The Corner

Books

Are Individualism, Objectivity, and Opposition to Racism Racist?

Apparently so, according to the author of the new book White Fragility, who has spent years accusing white people of racism in diversity workshops and found that they react badly to the charge.

Here is an excerpt from the review of the book in The New Yorker:

Much of “White Fragility” is dedicated to pulling back the veil on these so-called pillars of whiteness: assumptions that prop up racist beliefs without our realizing it. Such ideologies include individualism, or the distinctly white-American dream that one writes one’s own destiny, and objectivity, the confidence that one can free oneself entirely from bias.

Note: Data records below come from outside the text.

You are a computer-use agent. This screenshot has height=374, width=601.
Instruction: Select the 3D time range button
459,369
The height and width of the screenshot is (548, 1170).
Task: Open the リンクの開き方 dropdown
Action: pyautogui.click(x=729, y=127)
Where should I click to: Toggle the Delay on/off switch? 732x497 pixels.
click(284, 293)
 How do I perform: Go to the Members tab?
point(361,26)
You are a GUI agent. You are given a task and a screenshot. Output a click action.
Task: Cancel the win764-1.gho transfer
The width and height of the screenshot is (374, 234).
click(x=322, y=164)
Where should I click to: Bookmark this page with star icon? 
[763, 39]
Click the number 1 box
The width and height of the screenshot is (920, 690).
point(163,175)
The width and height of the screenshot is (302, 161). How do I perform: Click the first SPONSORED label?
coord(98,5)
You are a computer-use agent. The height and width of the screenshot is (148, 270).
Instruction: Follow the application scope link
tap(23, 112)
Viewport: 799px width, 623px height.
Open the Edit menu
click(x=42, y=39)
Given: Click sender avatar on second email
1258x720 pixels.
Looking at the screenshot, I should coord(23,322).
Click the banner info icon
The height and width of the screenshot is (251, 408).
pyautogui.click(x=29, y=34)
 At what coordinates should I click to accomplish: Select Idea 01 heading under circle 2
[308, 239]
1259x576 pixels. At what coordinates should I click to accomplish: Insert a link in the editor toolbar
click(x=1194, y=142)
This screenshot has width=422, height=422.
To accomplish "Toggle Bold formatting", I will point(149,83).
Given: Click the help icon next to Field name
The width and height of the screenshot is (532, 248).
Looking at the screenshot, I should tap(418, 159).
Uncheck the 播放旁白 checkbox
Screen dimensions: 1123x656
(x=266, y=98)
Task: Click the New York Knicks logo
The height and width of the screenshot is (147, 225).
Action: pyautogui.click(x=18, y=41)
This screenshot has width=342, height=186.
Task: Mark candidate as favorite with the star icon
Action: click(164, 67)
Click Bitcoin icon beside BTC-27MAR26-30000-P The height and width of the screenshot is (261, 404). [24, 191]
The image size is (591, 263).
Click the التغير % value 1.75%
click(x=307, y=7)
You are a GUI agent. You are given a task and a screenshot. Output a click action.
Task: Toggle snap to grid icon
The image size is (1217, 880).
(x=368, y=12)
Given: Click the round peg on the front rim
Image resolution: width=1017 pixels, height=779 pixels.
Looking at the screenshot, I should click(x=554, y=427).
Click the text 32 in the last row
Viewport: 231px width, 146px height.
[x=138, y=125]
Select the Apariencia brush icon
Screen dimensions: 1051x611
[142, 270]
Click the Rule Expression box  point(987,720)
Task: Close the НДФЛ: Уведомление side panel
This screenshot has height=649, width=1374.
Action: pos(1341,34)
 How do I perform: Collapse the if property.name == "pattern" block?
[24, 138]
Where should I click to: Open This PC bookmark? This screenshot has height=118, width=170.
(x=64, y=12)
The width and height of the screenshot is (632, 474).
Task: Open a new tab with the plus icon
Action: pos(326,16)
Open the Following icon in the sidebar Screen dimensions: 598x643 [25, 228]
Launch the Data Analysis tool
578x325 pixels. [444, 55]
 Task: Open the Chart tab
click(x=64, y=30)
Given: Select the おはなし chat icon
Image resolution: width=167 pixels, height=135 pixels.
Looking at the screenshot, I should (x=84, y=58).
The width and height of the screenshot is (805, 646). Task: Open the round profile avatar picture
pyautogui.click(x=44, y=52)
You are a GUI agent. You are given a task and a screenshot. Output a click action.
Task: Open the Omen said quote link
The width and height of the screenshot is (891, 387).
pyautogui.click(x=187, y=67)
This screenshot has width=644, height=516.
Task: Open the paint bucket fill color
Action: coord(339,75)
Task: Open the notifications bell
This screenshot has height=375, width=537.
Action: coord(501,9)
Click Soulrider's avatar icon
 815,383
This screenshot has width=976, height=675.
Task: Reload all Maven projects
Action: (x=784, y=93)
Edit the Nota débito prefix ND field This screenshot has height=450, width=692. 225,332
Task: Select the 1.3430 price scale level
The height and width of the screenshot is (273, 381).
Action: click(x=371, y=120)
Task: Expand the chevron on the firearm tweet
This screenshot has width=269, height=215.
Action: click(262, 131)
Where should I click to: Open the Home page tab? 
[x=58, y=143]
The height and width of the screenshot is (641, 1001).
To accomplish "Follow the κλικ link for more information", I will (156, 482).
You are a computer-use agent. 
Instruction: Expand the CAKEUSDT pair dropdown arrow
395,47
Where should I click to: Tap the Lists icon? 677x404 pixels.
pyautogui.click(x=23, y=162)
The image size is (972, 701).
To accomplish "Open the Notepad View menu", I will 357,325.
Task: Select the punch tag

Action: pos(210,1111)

As a sociologist trained in mapping group patterns, [author Robin] DiAngelo can’t help but regard both precepts as naïve (at best) and arrogant (at worst). To be perceived as an individual, to not be associated with anything negative because of your skin color, she notes, is a privilege largely afforded to white people; although most school shooters, domestic terrorists, and rapists in the United States are white, it is rare to see a white man on the street reduced to a stereotype. Likewise, people of color often endure having their views attributed to their racial identities; the luxury of impartiality is denied them. (In outlining these discrepancies, DiAngelo draws heavily on the words of black writers and scholars — Ta-Nehisi Coates, Toni Morrison, Ijeoma Oluo, Cheryl Harris — although, perhaps surprisingly, she incorporates few present-day interviews with people of color.)

In DiAngelo’s almost epidemiological vision of white racism, our minds and bodies play host to a pathogen that seeks to replicate itself, sickening us in the process. Like a mutating virus, racism shape-shifts in order to stay alive; when its explicit expression becomes taboo, it hides in coded language. Nor does prejudice disappear when people decide that they will no longer tolerate it. It just looks for ways to avoid detection. “The most effective adaptation of racism over time,” DiAngelo claims, “is the idea that racism is conscious bias held by mean people.” This “good/bad binary,” positing a world of evil racists and compassionate non-racists, is itself a racist construct, eliding systemic injustice and imbuing racism with such shattering moral meaning that white people, especially progressives, cannot bear to face their collusion in it. (Pause on that, white reader. You may have subconsciously developed your strong negative feelings about racism in order to escape having to help dismantle it.)